Communicating the Message
Last updated on 2023-12-18 | Edit this page
Overview
Questions
- What are the important aspects of a dataset you want to communicate?
- What is the best visualization type for a particular dataset?
Objectives
- Identify what message would like to communicate about a dataset.
- Identify how to best communicate the message with appropriate visuals.
- Generate graphs based on your decisions using software.
Introduction
This chapter will use the knowledge you have gained and apply it to generate graphs using software tools. What you should know:
- There are a multitude of software tools that can help generate charts for you.
- All software tools have the strengths and weaknesses. There is no best tool for all tasks or all users.
- For this lessen we will be using Google Sheets. For our purposes
this tool has some important advantages.
- The software is freely available online.
- The software works similarly regardless of the user’s operating system
- The software is interacted primarily through a graphical interface that can make it more intuitive to new users.
Importing your Data
We need to import our canid data into Google Sheets. Our data is currently stored as tab separated values, otherwise known as a tsv file. This is a simple text file. Each line of the file represents a new line in a table. The values in each column of the table appear in sequence separated by a tab character. Generally tsv tables have the limitation that you can’t store any values in a table that also has a tab character. If you haven’t already, go ahead and download the canid data now.
To import this into Google Sheets you first need to go to the [website] (https://docs.google.com/spreadsheets/). It will prompt you to log into a Google account. You will need to use a Google account to use Google Sheets, but if you do not have one, they are free Google Account Sign-up.

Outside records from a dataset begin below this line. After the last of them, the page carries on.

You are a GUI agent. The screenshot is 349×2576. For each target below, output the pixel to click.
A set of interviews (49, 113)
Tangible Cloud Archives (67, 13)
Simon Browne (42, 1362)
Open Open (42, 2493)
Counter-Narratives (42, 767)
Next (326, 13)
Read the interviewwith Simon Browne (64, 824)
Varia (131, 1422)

While there you will want to create a new blank spreadsheet.
Then navigate to the File
menu and select
Import
.
Select the Upload
tab on the new window. Here you can
drag and drop you canids.tsv onto the window. You can also click
‘Browse’ if you prefer to navigate to your file.
Tab separated files are well supported on Google Sheets, and the
default import options should be fine. If your have issues you could try
setting the selector type to Tab
.
Your data should now be imported and visible in a new sheet.
Activity 1
Examine your dataset. Does it appear to be clean and tidy?

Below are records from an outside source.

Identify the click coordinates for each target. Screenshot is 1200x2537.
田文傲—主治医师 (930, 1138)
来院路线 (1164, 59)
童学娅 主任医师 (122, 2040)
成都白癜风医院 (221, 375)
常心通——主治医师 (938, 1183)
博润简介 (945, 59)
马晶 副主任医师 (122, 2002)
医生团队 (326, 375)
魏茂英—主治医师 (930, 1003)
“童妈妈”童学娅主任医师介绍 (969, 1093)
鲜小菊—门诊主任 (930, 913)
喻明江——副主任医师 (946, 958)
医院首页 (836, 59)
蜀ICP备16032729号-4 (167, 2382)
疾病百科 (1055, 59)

Remember clean data has no: - White spaces before or after data in each cell - Outliers, nulls, missing data, or empty cells - Formatting, such as color coding, bold, or italicized text
Also, tidy data is organized so that: - Columns are for variables - Rows are for observations - One value per cell
Lets Make a Chart
For our first chart let’s show the relationship of the counts of coyotes over time. We need to pick our first data series. This will become our y-axis data. Let’s pick the count of coyotes so we can compare the coyote counts over time. We can start by selecting Column B in the spreadsheet.

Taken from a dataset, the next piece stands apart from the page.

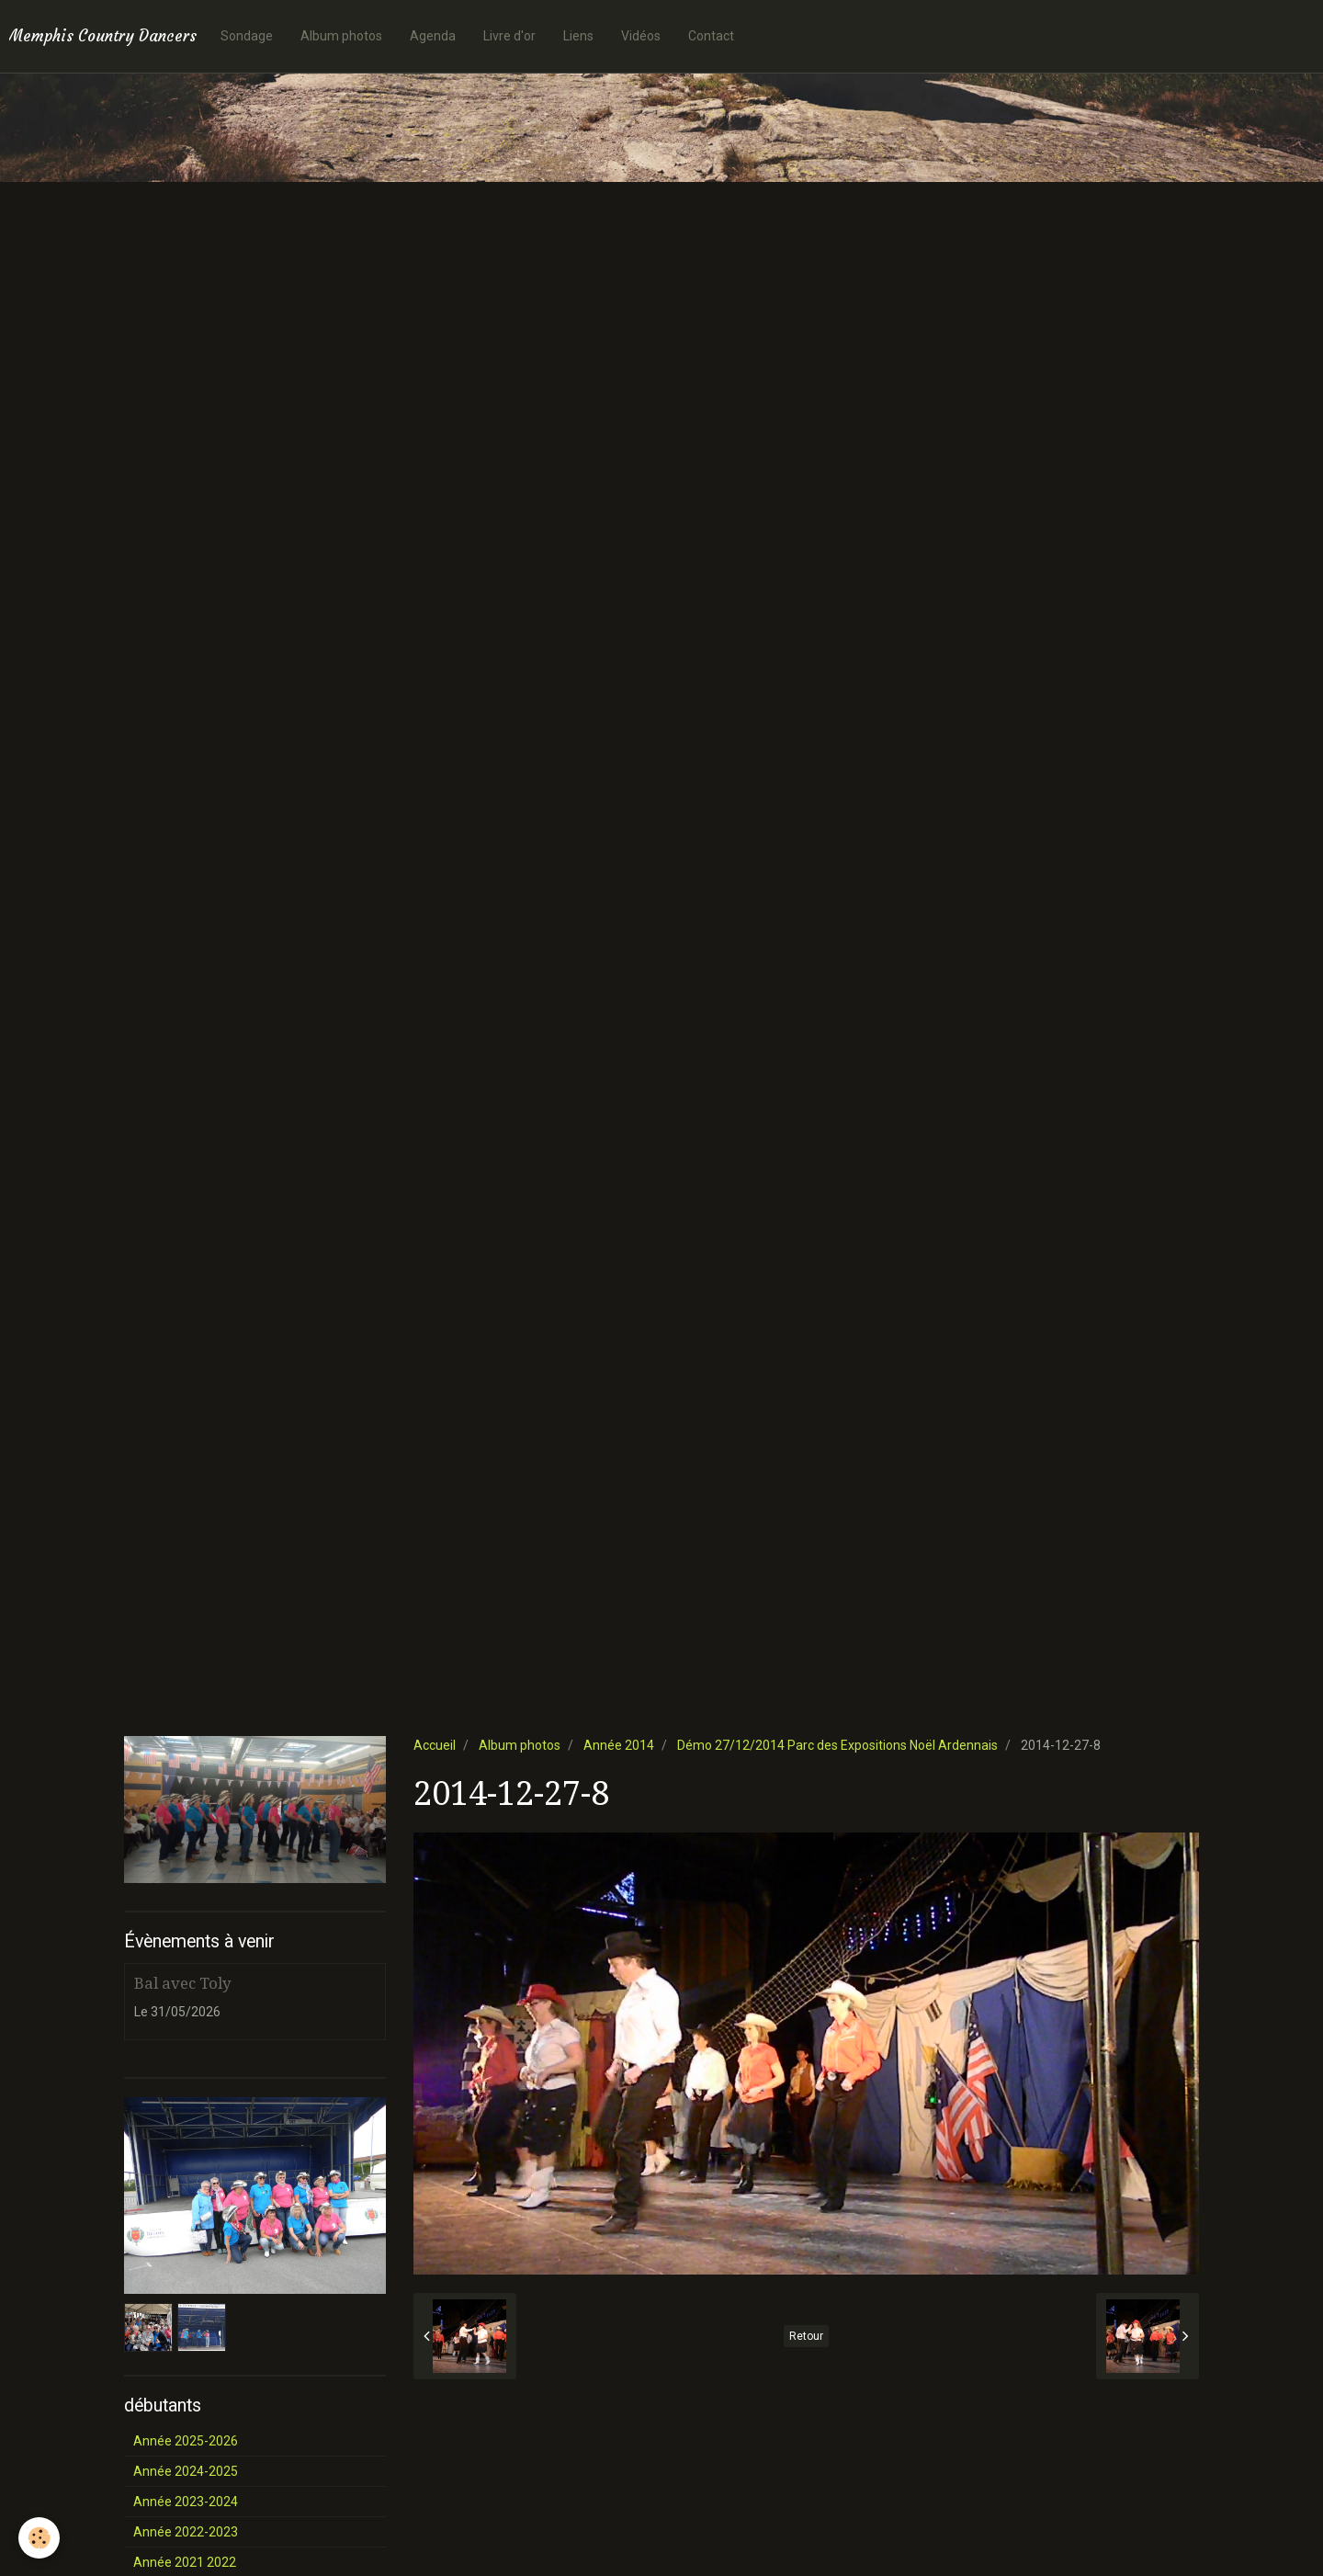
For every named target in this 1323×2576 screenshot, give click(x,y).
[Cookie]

Our next step is to turn the data we selected into a chart. Using the
Insert
menu, select Insert Chart
.
The Insert Chart
command will result in a default chart
which might or might not communicate anything useful to us.
There are a few steps we need to do to get a chart that better shows our data. With the Chart Editor open, we can select the type of chart we want, such as a line graph.
We can add X-axis values. .
Once the Select data range menu is open, you can click the top of the column named Year in your table to set Year as our data for the X-axis.
Something doesn’t look right. Our line chart seems to be jumping back and forth at each year.
If you look at the table you will notice that for every year value we
have multiple rows. By default the chart is plotting every row as an
independent point, so we have multiple points at every year. Is that
really what we want to show? It might be better to show some aggregate
value for each year. That would mean a simpler chart and a simpler
message. Click the Aggregate
checkbox for the X-axis.
That looks better, but can you see another issue? Look closely.
Our years are not in order! The years are plotted in the order they
appeared on our table. One simple way to solve this is to reorder our
table. There are a few different tools you can use, but creating a
filter for you table has a few advantages. First it automatically sets
your first row as headings, this means when you sort your table the
headings always stay at the top. Secondly we can order the table on the
fly by simply clicking on a heading. To set this up select the entire
table first. This can either be done using the keyboard shortcut of
ctrl-a
or by clicking on the upper leftmost square in your
table This is the rectange above the row 1
label and to the
left of the column A
label. Next select the
Create a Filter
entry in Data
menu.
You should now see downward facing triangles on each column heading.
Click on the icons next to the year column and then select the Select
the column year. Now from the Data
menu select
Sort sheet -> Sort sheet by column F (A-Z)
.
Now that our data is sorted our chart should show our data in chronological order.
Key Points
- Identify if you are communicating a comparison, distribution, composition, relationship.
- Use the chart chooser a good chart for your particular dataset.
- Choose the tool you will be using to generate your chart
- Import your data making sure your data is “clean” and “tidy”.